Outside of rates for its six-month convertible and one-year mortgages, all of TD’s fixed-rate product will be subject to the adjustment. Terms of five to 10 years will see the biggest increase, climbing 0.35 percentage points starting Tuesday.
The posted rate for one of the most popular mortgages – the five-year closed – is set to rise to 5.69%, while one-year, three-year and four-year terms will see a more-modest 0.2-percentage-point increase. Two-year terms go up by 0.3 percentage points.
Canada’s other big banks are expected to follow suit over the next 24 to 48 hours, said analysts Monday, pointing to industry trends. The fixed rates at Canada’s non-bank lenders – also subject to the vagaries of the bond markets – are likely see the same changes, although the adjustments are likely to trail behind the Big Five.
That delayed reaction may accrue to the benefit of those hold-out lenders, as brokers focus in on rates ahead of the Central Bank increase expected in July.

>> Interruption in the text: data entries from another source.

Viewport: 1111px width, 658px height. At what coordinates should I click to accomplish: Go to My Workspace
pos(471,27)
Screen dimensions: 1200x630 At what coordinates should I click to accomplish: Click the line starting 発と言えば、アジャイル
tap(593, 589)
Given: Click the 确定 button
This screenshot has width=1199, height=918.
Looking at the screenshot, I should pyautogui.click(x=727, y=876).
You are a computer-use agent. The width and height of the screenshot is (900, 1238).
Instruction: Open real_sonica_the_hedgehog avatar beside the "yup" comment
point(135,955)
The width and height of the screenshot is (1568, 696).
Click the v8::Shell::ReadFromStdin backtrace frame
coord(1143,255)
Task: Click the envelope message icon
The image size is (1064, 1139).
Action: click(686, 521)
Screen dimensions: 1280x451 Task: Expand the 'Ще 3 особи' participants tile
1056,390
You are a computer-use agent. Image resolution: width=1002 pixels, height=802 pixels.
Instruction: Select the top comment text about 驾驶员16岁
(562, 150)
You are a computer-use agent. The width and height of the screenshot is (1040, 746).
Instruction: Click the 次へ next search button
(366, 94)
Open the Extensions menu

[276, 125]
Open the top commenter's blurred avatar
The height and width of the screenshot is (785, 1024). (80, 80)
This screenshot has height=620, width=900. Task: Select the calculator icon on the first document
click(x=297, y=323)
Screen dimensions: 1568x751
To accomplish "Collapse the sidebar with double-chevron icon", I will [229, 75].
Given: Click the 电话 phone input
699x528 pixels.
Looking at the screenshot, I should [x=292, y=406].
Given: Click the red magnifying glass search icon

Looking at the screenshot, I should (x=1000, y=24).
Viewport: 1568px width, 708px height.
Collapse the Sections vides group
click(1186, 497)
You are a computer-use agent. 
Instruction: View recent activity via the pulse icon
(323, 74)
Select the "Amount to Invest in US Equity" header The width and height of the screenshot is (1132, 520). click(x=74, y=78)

“I will go to the lender with lowest rate,” Michelle Brienza, an agent with Toronto’s Lending Logic Financial, told MortgageBrokerNews.ca within hours of the TD announcement. “I think that those lenders who are able to hold off on raising their rates the longest over the next 24 to 48 house will get an influx of mortgage deals.”
Mortgage lenders are now studying what if any rate changes they’ll have to make.
“We are also looking at our rates,” Ron Swift, president of MCAP Service Corporation. “The bond yields have risen… we do not know if any other mono-lines will see this as a short term opportunity…like everyone else we always need to balance volume with profitability.”
Canadian bank are forecasting as much as a 100-basis point increase in 5-year bond yields over the next two years, making for a corresponding hike in fixed-rates mortgages over that same period.